UNESCO és Világörökségi helyszínek Magyarországon logó

State Stud-Farm Estate of Mezőhegyes

The Imperial and Royal Stud-Farm Institute of Mezőhegyes was founded in 1784 by Joseph II, following the proposition of József Csekonics to replenish the diminished quantity of horses seen as the result of the monarchy’s wars and improve the quality of the stock. The most necessary buildings were completed within six months on the 18 127 hectare wasteland pasture for grazing horse breeding, starting with 194 stallions and 405 mares. Such traditional horse breeds originated from this farm as the Nonius, the Furioso-North Star and the Gidran.

Horse-breeding was not the sole purpose of the farm, it also served to establish and maintain breeding standards for other livestock species. The priority investment allowed for the simultaneous building of the whole structure of the stud-farm, the main components of which are the central establishment with its regular composition of buildings surrounded by gardens, a series of manors with smaller groups of buildings standing outside the central area, and the network of straight radial roads lined with trees connecting them to the center. The contemporary methods of land cultivation, the pastures, forest patches and fields today remain largely within their boundaries as established in the 18-19th century.

After the Austro-Hungarian Compromise of 1867, the estate became the property of the Hungarian treasury. The management of the farm and the herd was separated in 1872. The central stud yard and the outer stables were established within the estate. By the turn of the century, Mezőhegyes could boast with one of the largest and most modern agricultural complexes of Europe. Horse breeding and all of its supplementary branches were present in the large-scale farm. The estate had its own telephone, telegraph and narrow-gauge railway networks, as well as several industrial plants (hemp factory, sugar factory, woodworking and animal protein processing plant, mill, butchery, and distilleries for manufacturing alcohol). The estate also had its own churches, kindergartens, schools, hospital, pharmacy, and elderly care home. The development of the Mezőhegyes stud-farm was steady until World War II, during which the estate suffered serious losses. On January 1st, 1945, farming had to be restarted from an unprecedented low. The breeding of animals resumed in 1950, but the farm was only completely revived in the 1960s. The changes made during the 20th century affecting the estate structure can be seen most prominently in constructions catering to the quantitative needs of socialist large-scale economy, and the urbanization of the central area of the stud-farm.

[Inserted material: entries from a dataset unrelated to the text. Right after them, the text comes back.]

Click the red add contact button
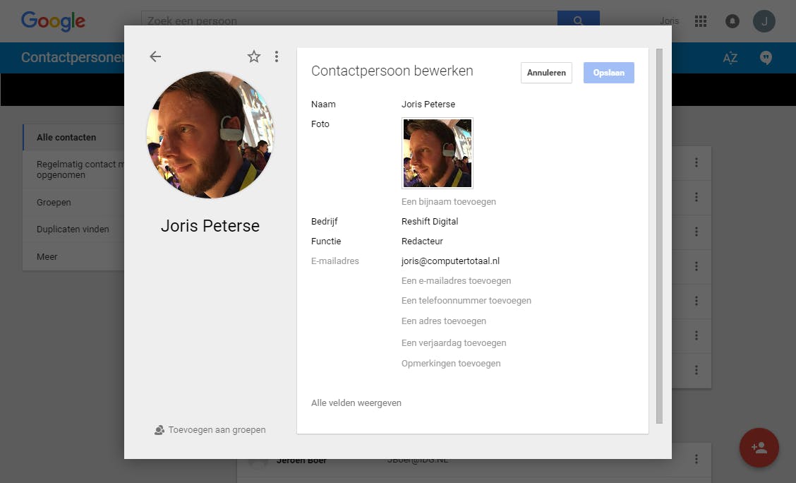click(x=759, y=448)
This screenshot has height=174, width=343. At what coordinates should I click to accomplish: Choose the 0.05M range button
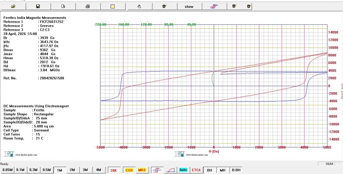point(7,170)
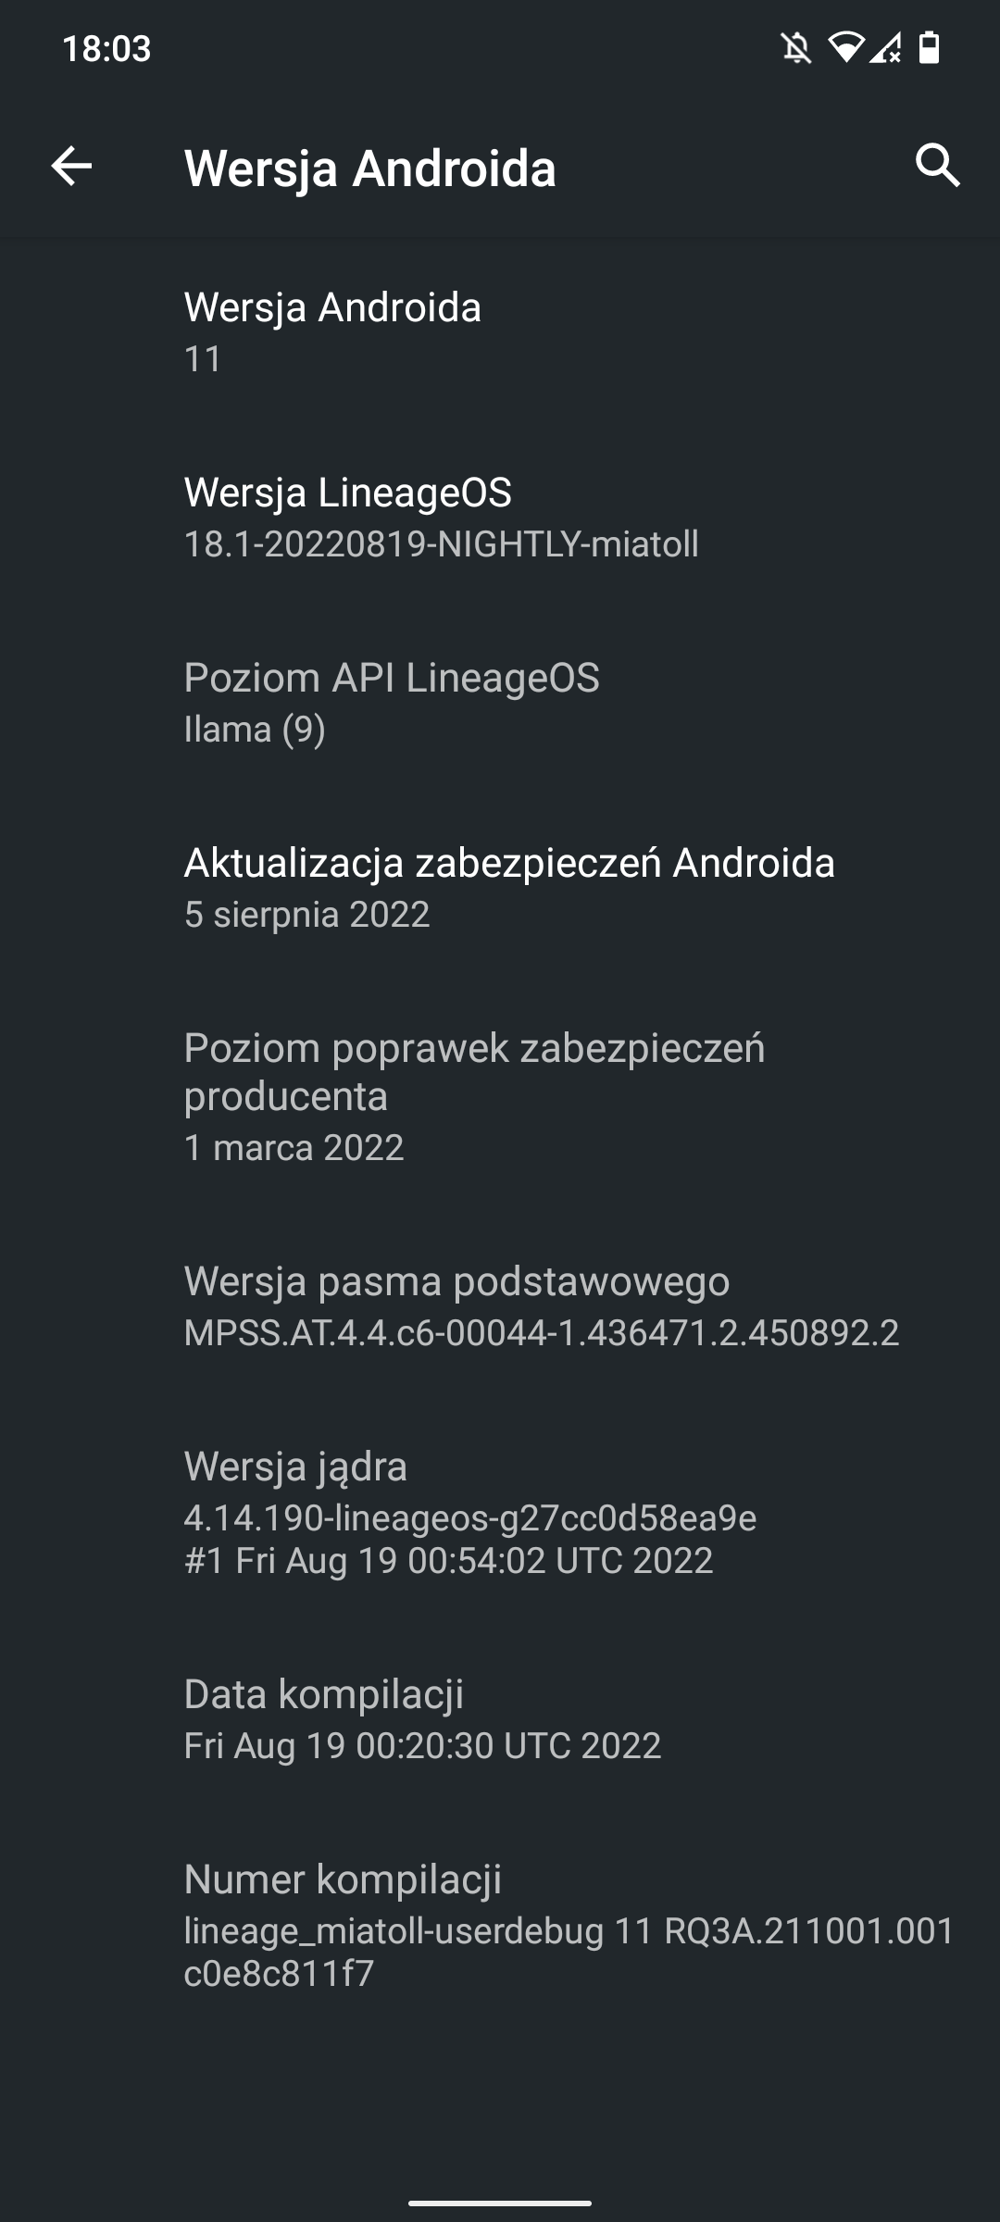Tap the Wersja Androida page title
The height and width of the screenshot is (2222, 1000).
click(x=370, y=169)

Between 1785 and 1914, the stud-farm not only had a significant impact on Hungarian horse breeding – including military and race horses –, but also on contemporary landscaping and modern agricultural architecture. Thus, the architectural quality of the stud-farm estate is of outstanding value, a superior example of the Empire and the Historicism architectural styles applied in the design of the group of traditional agricultural buildings. The majority of the buildings to be presented on the site proposed for the World Heritage List were completed between 1785 and 1810, during the initial period of the foundation. Still intact today, the entire central building complex was built then: the building of the commander of the stables (1790), the southern barracks (around 1790), the central granary (1808), the dry mill (1788), the horse-herdsmen’s tavern (around 1806), the southern great triumphal arch (around 1790), the double officer’s quarters (around 1806), the northern great triumphal arch (around 1790), the northern representative barracks (1790), the central stable (1807), the covered riding hall (around 1810), and the horse-herdsmen’s quarters (1785).

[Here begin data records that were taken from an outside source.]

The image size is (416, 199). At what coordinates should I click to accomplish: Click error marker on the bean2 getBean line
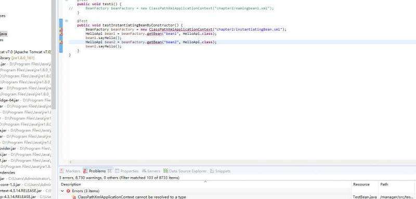pyautogui.click(x=61, y=43)
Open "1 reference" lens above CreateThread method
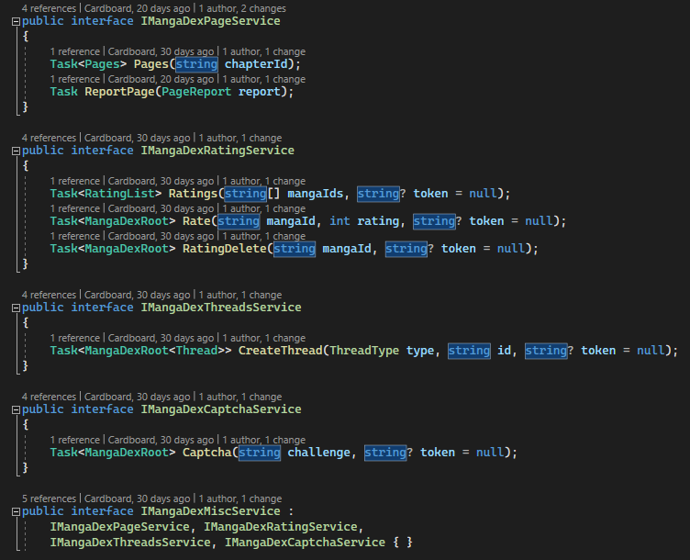The height and width of the screenshot is (560, 690). coord(76,338)
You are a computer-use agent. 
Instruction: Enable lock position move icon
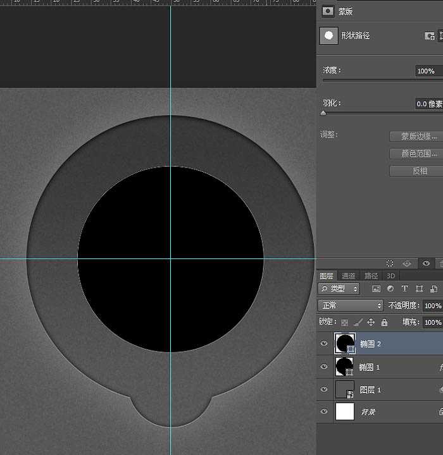(x=371, y=322)
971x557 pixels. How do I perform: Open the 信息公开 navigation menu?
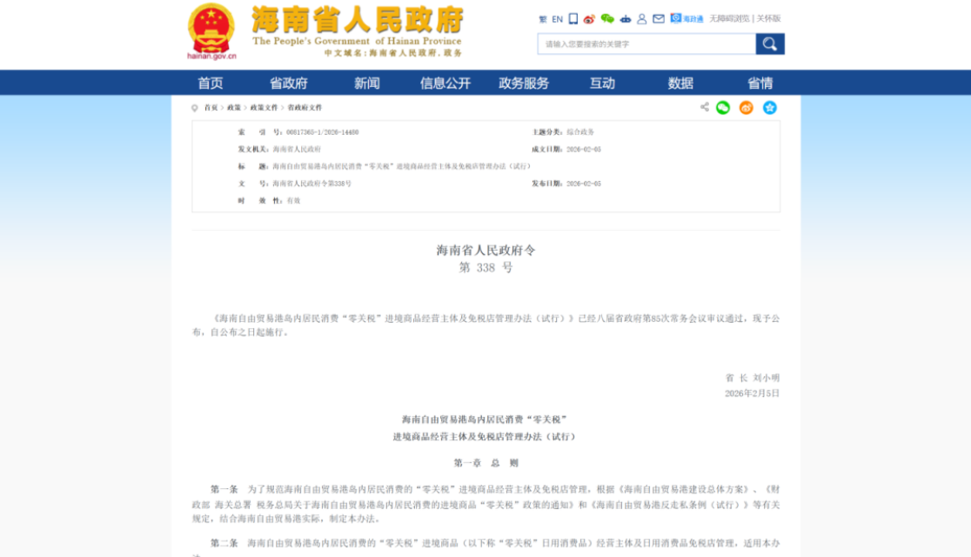pos(445,83)
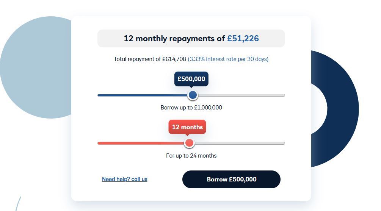
Task: Click the blue loan amount slider handle
Action: [x=193, y=95]
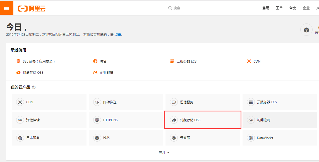
Task: Open the 备案 menu in header
Action: tap(293, 8)
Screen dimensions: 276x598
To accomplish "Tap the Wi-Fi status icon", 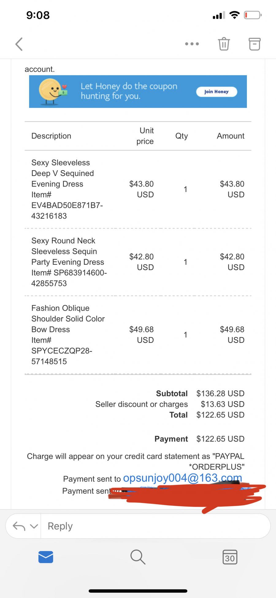I will [235, 15].
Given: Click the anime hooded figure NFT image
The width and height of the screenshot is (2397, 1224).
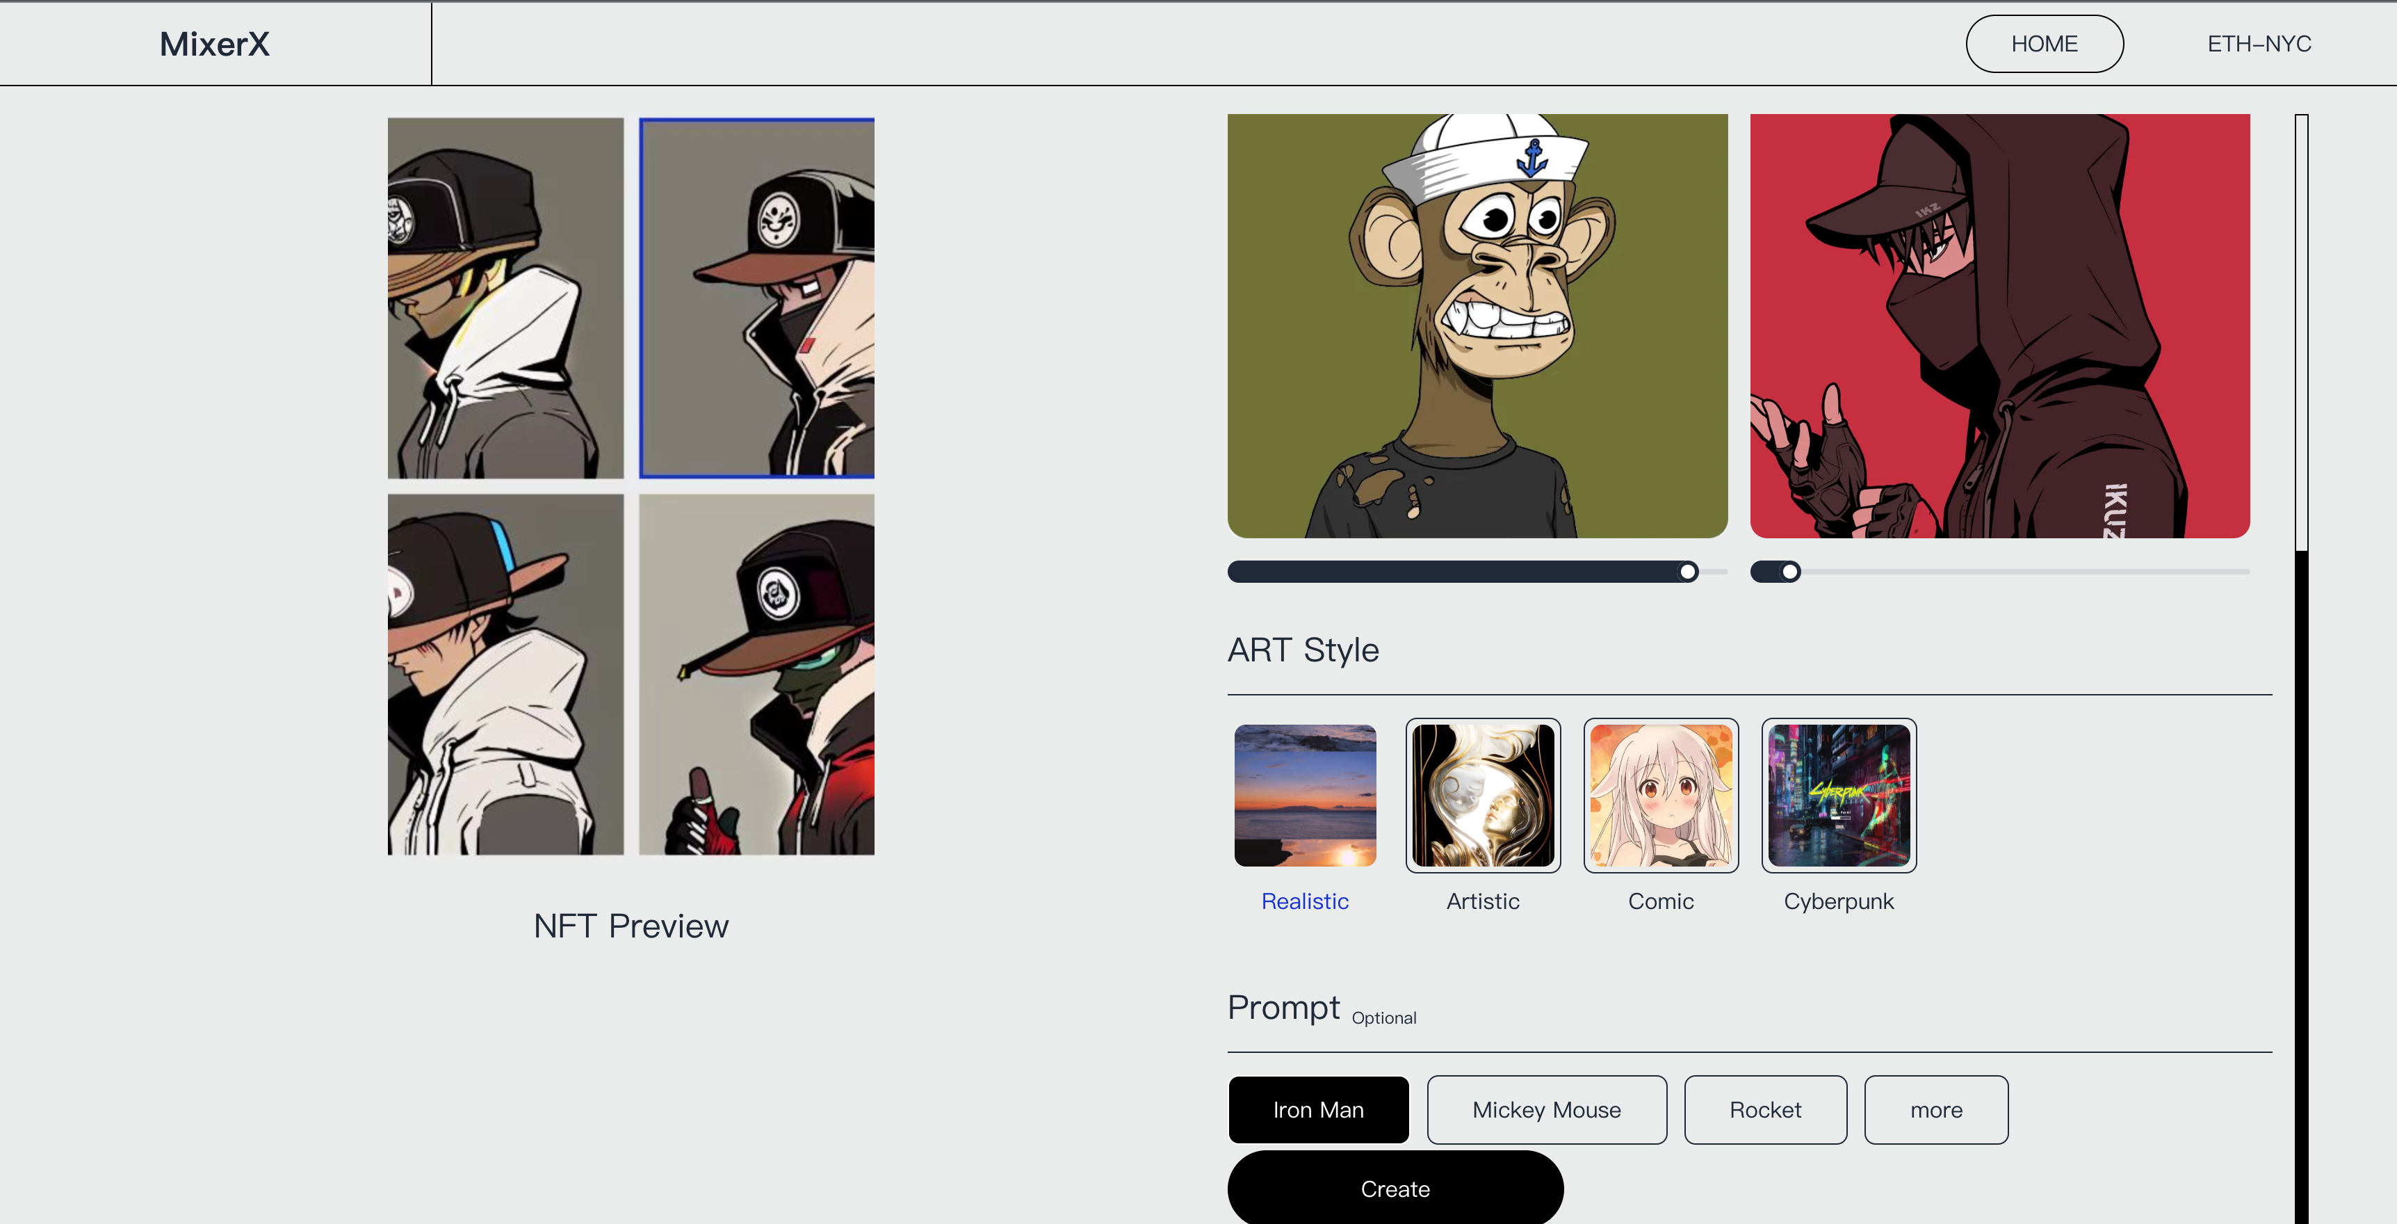Looking at the screenshot, I should pos(2000,325).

The development of the estate also caused the growth of the manors connected with straight radial roads to the central area, where horse stables and granaries were built in a uniform style, but with unusual proportions. The site proposed for the World Heritage List includes not only the center of the estate, but some of the important buildings of the surrounding manors as well, so that beside the peculiarity of each individual building, the structure and the operation of the former stud-farm could also be showcased. Of the oat silo towers, a building type once characteristic to the wastelands and erected around 1830, only 7 are still standing today.